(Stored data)
*** Begin section ***

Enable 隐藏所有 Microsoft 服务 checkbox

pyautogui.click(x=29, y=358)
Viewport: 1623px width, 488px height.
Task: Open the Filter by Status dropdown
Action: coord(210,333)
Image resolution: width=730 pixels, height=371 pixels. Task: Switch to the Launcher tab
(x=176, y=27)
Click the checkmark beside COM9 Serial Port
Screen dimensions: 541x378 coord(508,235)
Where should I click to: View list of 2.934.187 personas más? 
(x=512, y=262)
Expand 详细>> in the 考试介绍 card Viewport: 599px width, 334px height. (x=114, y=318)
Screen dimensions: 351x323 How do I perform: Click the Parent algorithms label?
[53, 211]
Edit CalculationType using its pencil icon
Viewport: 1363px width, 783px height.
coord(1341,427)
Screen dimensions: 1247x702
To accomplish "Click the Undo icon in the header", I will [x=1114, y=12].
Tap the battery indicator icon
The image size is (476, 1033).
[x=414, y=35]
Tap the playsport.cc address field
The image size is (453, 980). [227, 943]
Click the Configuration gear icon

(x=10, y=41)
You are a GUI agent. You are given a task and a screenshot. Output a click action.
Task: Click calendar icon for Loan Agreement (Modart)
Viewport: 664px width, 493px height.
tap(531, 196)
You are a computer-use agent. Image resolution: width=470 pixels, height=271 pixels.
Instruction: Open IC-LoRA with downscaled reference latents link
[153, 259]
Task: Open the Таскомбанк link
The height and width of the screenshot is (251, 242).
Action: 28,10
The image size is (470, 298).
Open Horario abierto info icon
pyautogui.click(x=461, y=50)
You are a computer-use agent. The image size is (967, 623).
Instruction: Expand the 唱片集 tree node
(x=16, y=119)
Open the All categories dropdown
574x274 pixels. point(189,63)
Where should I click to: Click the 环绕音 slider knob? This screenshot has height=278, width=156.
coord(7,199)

*** End section ***

• [AIM OF THE TASK] Go through the entries and filter for lines holding the word "computer"; copy each match.

• [THE COMPLETED TASK]
You are a computer-use agent. Image resolution: width=470 pixels, height=271 pixels.
You are a computer-use agent. The image size is (967, 623).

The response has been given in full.